Tag Archives: logging

Cloud Austin Logging Tool Roundup Presentations

James, Karthik, and I run Cloud Austin, a technical user group for cloud computing types in Austin.  Last night we broke new ground by videoing the presentations using Hangouts On Air, and the result is a cool bunch of 15 minute presentations on Splunk, Sumo Logic, Logstash, Greylog2 (including one from Lennat Koopmann, the maintainer) and the first public presentation of Project Meniscus, Rackspace’s new logging system.

You can go get slides and watch the 2+  hour long video on the Cloud Austin blog.

Leave a comment

Filed under Cloud, DevOps

Why Your Monitoring Is Lying To You

In my Design for Failure article, I mentioned how many of the common techniques we use to allegedly detect failure really don’t.  This time, we’ll discuss your monitoring and why it is lying to you.

Well, you have some monitoring, don’t you, couldn’t it tell you if an application is down? Obviously not if you are just doing old SNMP/box level monitoring, but you’re all DevOps and you know you have to monitor the applications because that’s what counts. But even then, there are common antipatterns to be aware of.

Synthetic Monitoring

Dirty secret time, most application monitoring is “synthetic,” which means it hits a specific URL or set of URLs once in a while, often 5-10 minutes apart. Also, since there are a lot of transient failures out there on the Internet, most ops groups have their monitors set where they have to see 2-5 consecutive failures – because ops teams don’t like being woken up at 3 AM because an application hiccuped once (or the Internet hiccuped on the way to the application). If the problem happens on only 1 of every 20 hits, and you have to see three errors in a row to alert, then I’ll leave it to your primary school math skills to determine how likely it is you’ll catch the problem.

You can improve on this a little bit, but in the end synthetic monitoring is mainly useful for coarse uptime checking and performance trending.

Metric Monitoring

OK, so synthetic monitoring is only good for rough up/down stuff, but what about my metric monitoring? Maybe I have a spiffier tool that is continuously pulling metrics from Web servers or apps that should give me more of a continuous look.  Hits per second over the last five minutes; current database space, etc.

Well, I have noticed that metrics monitors, with startling regularity, don’t really tell you if something is up or down, especially historically. If you pull current database space and the database is down, you’d think there would be a big nasty gap in your chart but many tools don’t do that – either they report the last value seen, or if it’s a timing report it happily reports you timing of errors. Unless you go to the trouble to say “if the thing is down, set a value of 0 or +infinity or something” then you can sometimes have a failure, then go back and look at your historical graphs and see no sign there’s anything wrong.

Log Monitoring

Well surely your app developers are logging if there’s a failure, right? Unfortunately logging is a bit of an art, and the simple statement “You should log the overall success or failure of each hit to your app, and you should log failures on any external dependency” can be… reinterpreted in many ways. Developers sometimes don’t log all the right things, or even decide to suppress certain logs.

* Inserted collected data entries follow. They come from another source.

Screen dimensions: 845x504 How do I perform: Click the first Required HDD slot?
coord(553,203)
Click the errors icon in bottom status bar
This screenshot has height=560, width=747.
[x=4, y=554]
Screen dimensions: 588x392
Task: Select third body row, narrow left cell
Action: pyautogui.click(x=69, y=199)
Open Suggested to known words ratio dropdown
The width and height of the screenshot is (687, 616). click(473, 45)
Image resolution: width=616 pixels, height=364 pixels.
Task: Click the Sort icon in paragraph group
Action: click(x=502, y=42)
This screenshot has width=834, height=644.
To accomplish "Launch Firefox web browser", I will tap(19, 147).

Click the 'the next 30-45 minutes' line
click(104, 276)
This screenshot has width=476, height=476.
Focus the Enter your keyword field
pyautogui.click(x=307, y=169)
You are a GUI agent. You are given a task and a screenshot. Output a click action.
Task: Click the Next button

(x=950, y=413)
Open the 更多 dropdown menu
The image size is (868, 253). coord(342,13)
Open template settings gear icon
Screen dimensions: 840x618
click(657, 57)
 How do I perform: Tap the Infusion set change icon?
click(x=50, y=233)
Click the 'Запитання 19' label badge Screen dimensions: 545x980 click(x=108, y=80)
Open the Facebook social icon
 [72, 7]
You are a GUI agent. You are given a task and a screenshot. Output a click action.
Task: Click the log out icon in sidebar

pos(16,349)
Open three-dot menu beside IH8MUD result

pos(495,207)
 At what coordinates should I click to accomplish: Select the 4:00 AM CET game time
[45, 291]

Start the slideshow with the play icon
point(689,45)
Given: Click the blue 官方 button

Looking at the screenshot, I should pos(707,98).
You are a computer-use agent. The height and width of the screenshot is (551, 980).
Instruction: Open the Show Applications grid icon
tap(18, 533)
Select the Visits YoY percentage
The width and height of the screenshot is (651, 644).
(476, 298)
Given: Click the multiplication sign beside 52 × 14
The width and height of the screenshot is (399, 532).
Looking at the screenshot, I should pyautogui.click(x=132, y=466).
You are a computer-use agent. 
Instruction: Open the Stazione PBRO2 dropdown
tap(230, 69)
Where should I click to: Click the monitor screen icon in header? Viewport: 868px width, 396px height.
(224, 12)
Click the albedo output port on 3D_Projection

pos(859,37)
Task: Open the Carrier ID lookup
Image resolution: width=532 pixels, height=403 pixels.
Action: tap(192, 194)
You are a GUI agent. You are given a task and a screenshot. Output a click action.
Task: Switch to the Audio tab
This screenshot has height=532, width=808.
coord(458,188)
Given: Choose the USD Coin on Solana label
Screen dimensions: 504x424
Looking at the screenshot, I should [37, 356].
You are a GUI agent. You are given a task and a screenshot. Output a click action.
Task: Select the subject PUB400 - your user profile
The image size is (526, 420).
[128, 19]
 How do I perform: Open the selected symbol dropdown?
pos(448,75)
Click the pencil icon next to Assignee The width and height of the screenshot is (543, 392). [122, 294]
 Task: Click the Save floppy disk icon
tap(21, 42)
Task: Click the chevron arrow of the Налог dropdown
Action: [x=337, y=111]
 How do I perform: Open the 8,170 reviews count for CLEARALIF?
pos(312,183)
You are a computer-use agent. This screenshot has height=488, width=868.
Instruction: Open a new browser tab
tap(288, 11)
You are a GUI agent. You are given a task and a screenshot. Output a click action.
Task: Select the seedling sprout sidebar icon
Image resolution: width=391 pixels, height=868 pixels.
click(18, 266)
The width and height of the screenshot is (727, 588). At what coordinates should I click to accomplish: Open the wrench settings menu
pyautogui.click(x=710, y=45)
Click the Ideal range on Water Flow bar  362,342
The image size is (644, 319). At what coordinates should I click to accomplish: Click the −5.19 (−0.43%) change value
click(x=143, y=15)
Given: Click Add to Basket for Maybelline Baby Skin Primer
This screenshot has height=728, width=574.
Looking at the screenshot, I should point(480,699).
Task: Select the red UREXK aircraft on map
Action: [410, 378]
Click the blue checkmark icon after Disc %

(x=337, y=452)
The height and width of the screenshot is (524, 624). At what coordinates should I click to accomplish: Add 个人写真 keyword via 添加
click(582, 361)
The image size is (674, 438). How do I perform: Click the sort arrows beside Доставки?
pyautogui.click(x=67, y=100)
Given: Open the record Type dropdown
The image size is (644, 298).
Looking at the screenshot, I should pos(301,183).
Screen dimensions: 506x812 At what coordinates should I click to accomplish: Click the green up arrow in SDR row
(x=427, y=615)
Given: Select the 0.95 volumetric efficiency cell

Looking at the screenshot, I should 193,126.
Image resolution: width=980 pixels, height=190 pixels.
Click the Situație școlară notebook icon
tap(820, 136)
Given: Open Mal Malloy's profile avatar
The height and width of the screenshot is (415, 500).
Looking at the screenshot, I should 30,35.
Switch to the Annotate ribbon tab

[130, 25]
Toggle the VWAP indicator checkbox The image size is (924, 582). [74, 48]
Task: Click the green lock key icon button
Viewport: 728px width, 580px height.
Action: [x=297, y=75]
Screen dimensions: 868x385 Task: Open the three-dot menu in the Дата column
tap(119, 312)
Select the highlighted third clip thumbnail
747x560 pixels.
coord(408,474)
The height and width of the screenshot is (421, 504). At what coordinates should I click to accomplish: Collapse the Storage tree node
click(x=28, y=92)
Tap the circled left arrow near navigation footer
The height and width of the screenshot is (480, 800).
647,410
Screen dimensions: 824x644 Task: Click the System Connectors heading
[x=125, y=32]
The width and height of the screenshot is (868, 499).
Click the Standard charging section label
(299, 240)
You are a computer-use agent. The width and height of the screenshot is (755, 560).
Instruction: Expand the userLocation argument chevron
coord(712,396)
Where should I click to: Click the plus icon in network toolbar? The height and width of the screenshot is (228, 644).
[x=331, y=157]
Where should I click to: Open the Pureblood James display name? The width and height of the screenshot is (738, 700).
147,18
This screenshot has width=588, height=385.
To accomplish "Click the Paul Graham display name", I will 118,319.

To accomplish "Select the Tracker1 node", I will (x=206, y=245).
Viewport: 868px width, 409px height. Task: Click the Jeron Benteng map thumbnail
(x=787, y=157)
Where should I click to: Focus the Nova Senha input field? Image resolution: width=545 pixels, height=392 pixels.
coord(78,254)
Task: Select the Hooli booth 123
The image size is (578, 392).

You should always log everything.  Log it at a lower log level, like INFO, if it’s routine, but then at least it can be reviewed if needed and can be turned into a metric for trending via tools like Splunk. My rules are simple:

  • Log the start and end of each hit – are you telling the client success or failure? Don’t rely on the Web server log.
  • Log every single hit to an external dependency at INFO
  • Log every transient failure at WARN
  • Log every error at ERROR

Real User Monitoring

Ah, this is more like it.  The alleged Holy Grail of monitoring is real user monitoring, where you passively look at the transactions coming in and out and log them.  Well, on the one hand, you don’t have to rely on the developers to log, you can log despite them.  But you don’t get as much insight as you’d think. If the output from the app isn’t detectable as an error, then the monitoring doesn’t help.  A surprising amount of the time, failures are not thrown as a 500 or other expected error code. And checking for content within a payload is often fragile.

Also, RUM tools tend to be network sniffer based, which don’t work well in the cloud or in many network topologies.  And you get so much data, that it can be hard to find the real problems without spending a lot of time on it.

No, Really – One Real World Example

We had a problem just this week that managed to successfully slip through all our layers of monitoring – luckily, our keen eyes caught it in preproduction. We had been planning a bit app release and had been setting up monitoring for it. It seemed like everything was going fine. But then the back end databases (SQL Azure in this case) had a pretty long string of failures for about 10 minutes, which brought our attention to the issue. As I looked into it, I realized that it was very likely we would have seen smaller spates of SQL Azure connection issues and thus application outage before – why hadn’t we?  I investigated.

We don’t have any good cloud-compliant real user monitoring in place yet.  And the app was throwing a 200 http code on an error (the error page displayed said 401, but the actual http code was 200) so many of our synthetic monitors were fooled. Plus, the problem was usually occasional enough that hitting once every 10 minutes from Cloudkick didn’t detect it. We fixed that bad status code, and looked at our database monitors. “I know we have monitors directly on the databases, why aren’t those firing?”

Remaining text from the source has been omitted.